■ **STATED TASK**:
Return every line of the listing below unchanged, and leave the pictures out.

— begin DATA FOR PROCESSING —

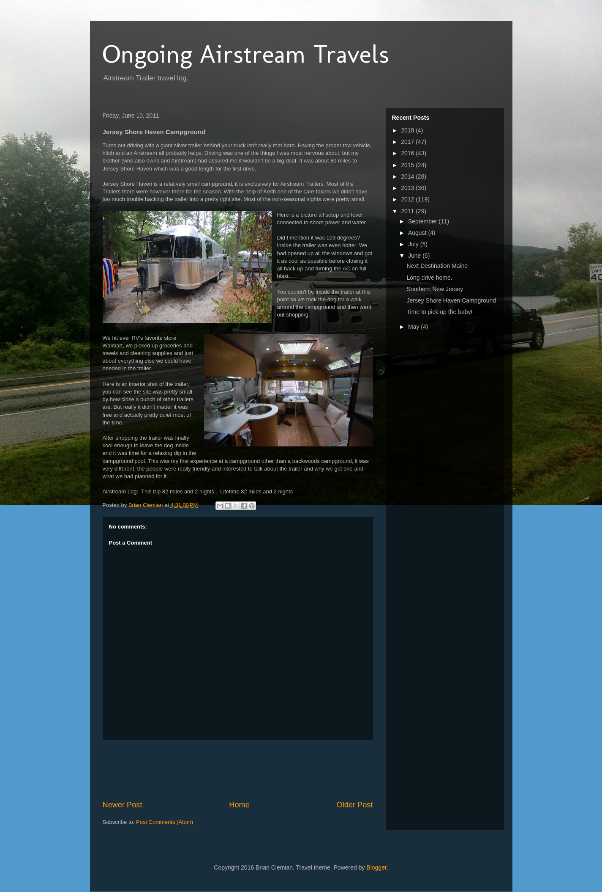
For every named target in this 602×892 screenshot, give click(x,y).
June (415, 255)
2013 (408, 187)
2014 (408, 176)
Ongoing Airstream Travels (246, 54)
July (414, 244)
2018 (408, 130)
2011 (408, 211)
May (414, 326)
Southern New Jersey (434, 289)
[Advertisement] (256, 770)
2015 (408, 165)
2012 (408, 199)
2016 (408, 153)
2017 (408, 141)
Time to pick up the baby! (439, 311)
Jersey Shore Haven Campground (451, 300)
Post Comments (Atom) (164, 822)
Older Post (355, 805)
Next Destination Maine (437, 265)
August (418, 232)
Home (239, 805)
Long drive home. (429, 277)
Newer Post (122, 805)
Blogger (376, 867)
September (423, 221)
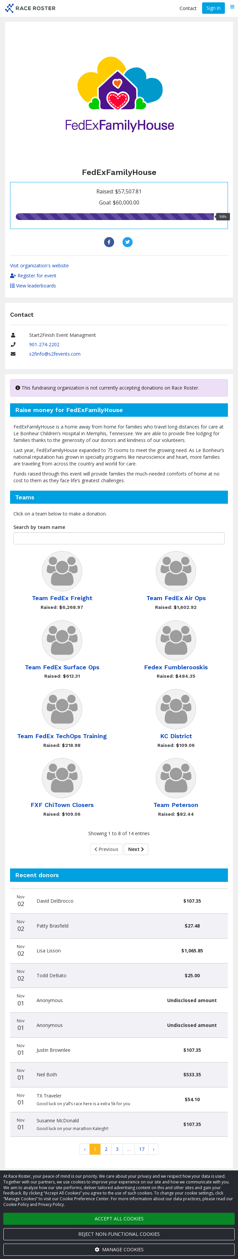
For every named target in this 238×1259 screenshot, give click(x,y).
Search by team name (39, 527)
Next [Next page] (136, 849)
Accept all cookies (119, 1218)
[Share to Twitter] (128, 242)
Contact (188, 8)
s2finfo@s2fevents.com (55, 354)
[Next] (153, 1149)
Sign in (213, 8)
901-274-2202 (44, 344)
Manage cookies (119, 1249)
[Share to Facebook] (109, 242)
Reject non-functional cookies (119, 1234)
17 (141, 1149)
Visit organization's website (39, 265)
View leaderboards (33, 285)
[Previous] (85, 1149)
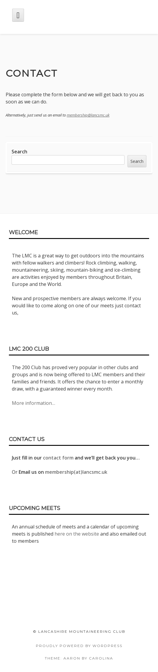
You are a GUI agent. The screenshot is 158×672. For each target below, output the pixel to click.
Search (19, 151)
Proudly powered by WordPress (79, 645)
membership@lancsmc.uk (88, 115)
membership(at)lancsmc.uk (76, 472)
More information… (33, 403)
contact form (58, 457)
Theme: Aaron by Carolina (79, 658)
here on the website (77, 534)
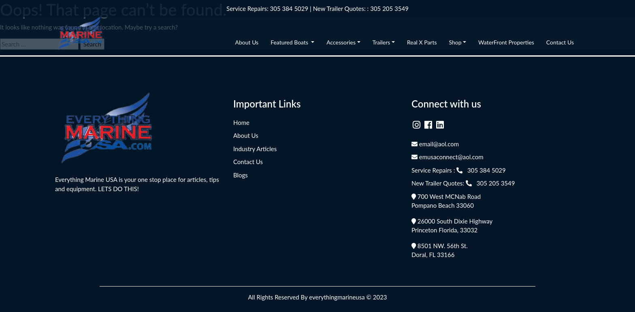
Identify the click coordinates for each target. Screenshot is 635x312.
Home (241, 122)
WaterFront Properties (506, 42)
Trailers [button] (381, 42)
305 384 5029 (289, 8)
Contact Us (560, 42)
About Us (247, 42)
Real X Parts (422, 42)
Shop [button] (455, 42)
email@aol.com (435, 144)
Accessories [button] (341, 42)
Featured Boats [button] (290, 42)
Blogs (240, 175)
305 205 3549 (389, 8)
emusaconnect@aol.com (447, 156)
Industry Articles (255, 148)
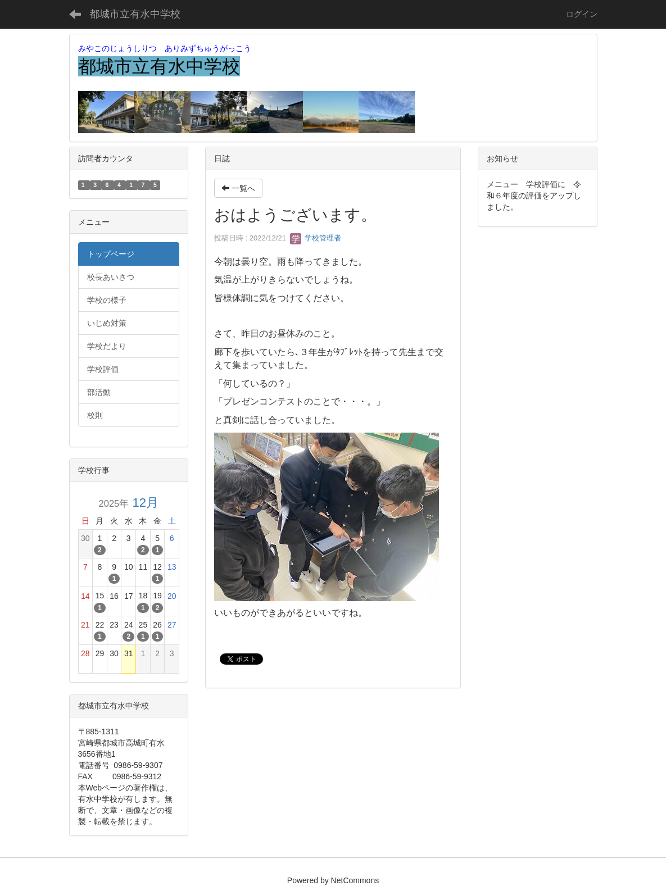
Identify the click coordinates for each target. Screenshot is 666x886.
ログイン (581, 14)
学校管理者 (315, 238)
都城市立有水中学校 (134, 14)
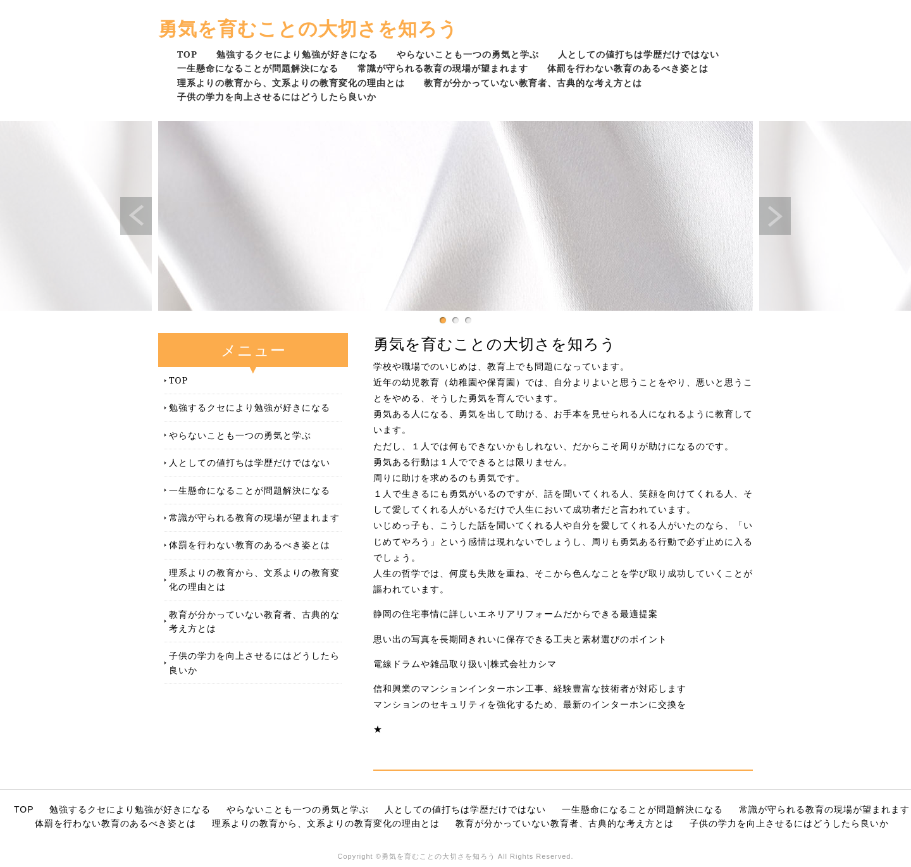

— end DATA FOR PROCESSING —

■ **COMPLETED EXERCISE**:
For every named target in this 602×892 screenshot, give click(x,y).
June (415, 255)
2013 (408, 187)
2014 (408, 176)
Ongoing Airstream Travels (246, 54)
July (414, 244)
2018 (408, 130)
2011 (408, 211)
May (414, 326)
Southern New Jersey (434, 289)
[Advertisement] (256, 770)
2015 (408, 165)
2012 (408, 199)
2016 (408, 153)
2017 (408, 141)
Time to pick up the baby! (439, 311)
Jersey Shore Haven Campground (451, 300)
Post Comments (Atom) (164, 822)
Older Post (355, 805)
Next Destination Maine (437, 265)
August (418, 232)
Home (239, 805)
Long drive home. (429, 277)
Newer Post (122, 805)
Blogger (376, 867)
September (423, 221)
For every named target in this 238×1259 screenshot, give click(x,y).
Search by team name (39, 527)
Next [Next page] (136, 849)
Accept all cookies (119, 1218)
[Share to Twitter] (128, 242)
Contact (188, 8)
s2finfo@s2fevents.com (55, 354)
[Next] (153, 1149)
Sign in (213, 8)
901-274-2202 (44, 344)
Manage cookies (119, 1249)
[Share to Facebook] (109, 242)
Reject non-functional cookies (119, 1234)
17 (141, 1149)
Visit organization's website (39, 265)
View leaderboards (33, 285)
[Previous] (85, 1149)
You are a GUI agent. The screenshot is 158×672. For each target below, output the pixel to click.
Search (19, 151)
Proudly powered by WordPress (79, 645)
membership@lancsmc.uk (88, 115)
membership(at)lancsmc.uk (76, 472)
More information… (33, 403)
contact form (58, 457)
Theme: Aaron by Carolina (79, 658)
here on the website (77, 534)
Identify the click coordinates for each target. Screenshot is 635x312.
Home (241, 122)
WaterFront Properties (506, 42)
Trailers [button] (381, 42)
305 384 5029 (289, 8)
Contact Us (560, 42)
About Us (247, 42)
Real X Parts (422, 42)
Shop [button] (455, 42)
email@aol.com (435, 144)
Accessories [button] (341, 42)
Featured Boats [button] (290, 42)
Blogs (240, 175)
305 205 3549 (389, 8)
emusaconnect@aol.com (447, 156)
Industry Articles (255, 148)
Identify the click coordinates for each target. Screenshot is 666x886.
ログイン (581, 14)
学校管理者 (315, 238)
都城市立有水中学校 (134, 14)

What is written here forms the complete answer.